5

I have a gpkg file that's around 10GB, and 8GB of RAM. So, if I were to read my file:

import geopandas as gpd
fp = "/path/to/my/file.gpkg"
data = gpd.read_file(fp)
print(data.shape)

My computer would crash. Now, in Pandas, you can read a file by chunks (https://stackoverflow.com/questions/25962114/how-to-read-a-6-gb-csv-file-with-pandas). I haven't seen anything related to such capabilities in the geopandas (or fiona, used to read the files) documentation.

What would be my options here?

  • I tested converting my gpkg file to csv file in QGIS. I could then read it using Pandas and work my way up from there. While this could be a solution, I'd rather avoid this if possible.

  • I could technically manually "tile" my data in QGIS, and get say 4 gpkg files of 2.5GB, but I don't want to do this.
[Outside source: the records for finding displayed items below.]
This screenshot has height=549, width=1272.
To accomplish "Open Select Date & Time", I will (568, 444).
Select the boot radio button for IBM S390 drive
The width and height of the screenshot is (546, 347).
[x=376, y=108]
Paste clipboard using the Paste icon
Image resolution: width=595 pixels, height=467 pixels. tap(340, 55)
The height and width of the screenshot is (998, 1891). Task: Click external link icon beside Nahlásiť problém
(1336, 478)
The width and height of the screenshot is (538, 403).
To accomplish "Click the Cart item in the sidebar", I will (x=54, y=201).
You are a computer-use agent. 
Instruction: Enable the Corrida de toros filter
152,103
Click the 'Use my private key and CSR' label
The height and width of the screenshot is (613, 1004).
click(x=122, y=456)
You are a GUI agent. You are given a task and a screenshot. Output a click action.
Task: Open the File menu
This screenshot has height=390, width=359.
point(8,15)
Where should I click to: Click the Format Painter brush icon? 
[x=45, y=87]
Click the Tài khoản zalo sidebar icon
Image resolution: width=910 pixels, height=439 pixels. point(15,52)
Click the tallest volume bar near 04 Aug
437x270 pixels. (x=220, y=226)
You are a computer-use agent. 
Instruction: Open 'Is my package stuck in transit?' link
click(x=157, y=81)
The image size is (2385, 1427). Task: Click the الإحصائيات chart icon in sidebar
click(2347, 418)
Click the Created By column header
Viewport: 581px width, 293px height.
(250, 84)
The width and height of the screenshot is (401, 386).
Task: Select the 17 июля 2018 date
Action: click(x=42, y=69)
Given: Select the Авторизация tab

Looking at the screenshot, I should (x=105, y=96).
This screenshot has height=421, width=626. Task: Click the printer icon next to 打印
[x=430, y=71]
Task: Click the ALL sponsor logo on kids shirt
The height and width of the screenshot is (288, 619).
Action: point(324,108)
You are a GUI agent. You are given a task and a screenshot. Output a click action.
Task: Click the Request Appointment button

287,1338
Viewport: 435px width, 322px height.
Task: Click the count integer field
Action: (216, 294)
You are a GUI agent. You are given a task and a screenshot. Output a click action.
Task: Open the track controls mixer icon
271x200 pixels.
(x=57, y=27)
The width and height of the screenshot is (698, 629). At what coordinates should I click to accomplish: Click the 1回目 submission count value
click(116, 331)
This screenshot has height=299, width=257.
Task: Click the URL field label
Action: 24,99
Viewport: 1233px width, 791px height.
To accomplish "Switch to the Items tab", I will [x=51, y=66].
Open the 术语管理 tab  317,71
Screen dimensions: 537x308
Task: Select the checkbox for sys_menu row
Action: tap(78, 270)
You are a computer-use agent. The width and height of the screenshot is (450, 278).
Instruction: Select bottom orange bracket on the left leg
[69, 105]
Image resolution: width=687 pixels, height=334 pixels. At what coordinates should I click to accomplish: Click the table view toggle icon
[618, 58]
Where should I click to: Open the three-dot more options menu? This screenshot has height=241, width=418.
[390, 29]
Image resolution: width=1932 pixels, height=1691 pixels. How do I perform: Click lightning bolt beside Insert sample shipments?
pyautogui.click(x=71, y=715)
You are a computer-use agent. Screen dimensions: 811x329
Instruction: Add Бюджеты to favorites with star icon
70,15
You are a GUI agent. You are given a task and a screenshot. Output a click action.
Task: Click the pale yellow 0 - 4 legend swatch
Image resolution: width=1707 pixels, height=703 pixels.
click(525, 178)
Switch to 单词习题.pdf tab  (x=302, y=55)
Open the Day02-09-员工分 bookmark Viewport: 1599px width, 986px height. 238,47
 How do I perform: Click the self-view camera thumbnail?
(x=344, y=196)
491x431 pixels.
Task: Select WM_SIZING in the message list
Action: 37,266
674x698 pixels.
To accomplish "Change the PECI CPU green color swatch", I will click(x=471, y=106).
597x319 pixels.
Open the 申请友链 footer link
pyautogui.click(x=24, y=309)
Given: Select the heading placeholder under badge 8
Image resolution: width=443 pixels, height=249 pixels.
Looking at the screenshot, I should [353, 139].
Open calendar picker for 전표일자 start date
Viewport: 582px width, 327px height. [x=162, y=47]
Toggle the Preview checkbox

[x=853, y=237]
  • I could (and will) upgrade my RAM, but the problem is still there if I have 16GB of RAM and a 20GB gpkg file, etc.

6
  • Have you actually tried it? All modern OSs are able to swap out to disk in case they run out of RAM, that means things goes slower, but it should work. Commented Nov 6, 2019 at 6:27
  • I guess you can use SQL "SELECT" with GeoPandas and therefore also LIMIT and OFFSET sqlite.org/lang_select.html.
    – user30184
    Commented Nov 6, 2019 at 7:45
  • you could consider loading your data into PostGIS do the analysis there. There you do not have any problems with space Commented Nov 6, 2019 at 7:56
  • You can read different geographically bounded chunks using bbox parameter. It depends what you have to do with your gpkg. If you need to work with all features at once, you might want to look for a different solution, but @MortenSickel is right, try that before. Commented Nov 6, 2019 at 9:02
  • My goal was to upload to PostGIS through python. I guess I can use ogr2ogr instead but I would have liked a python way. Commented Nov 6, 2019 at 16:04

1 Answer 1

0

The fastest way to read chuncked from a large geopackage is (as far as I know) to filter on the FID using a SQL statement, as this is the primary key.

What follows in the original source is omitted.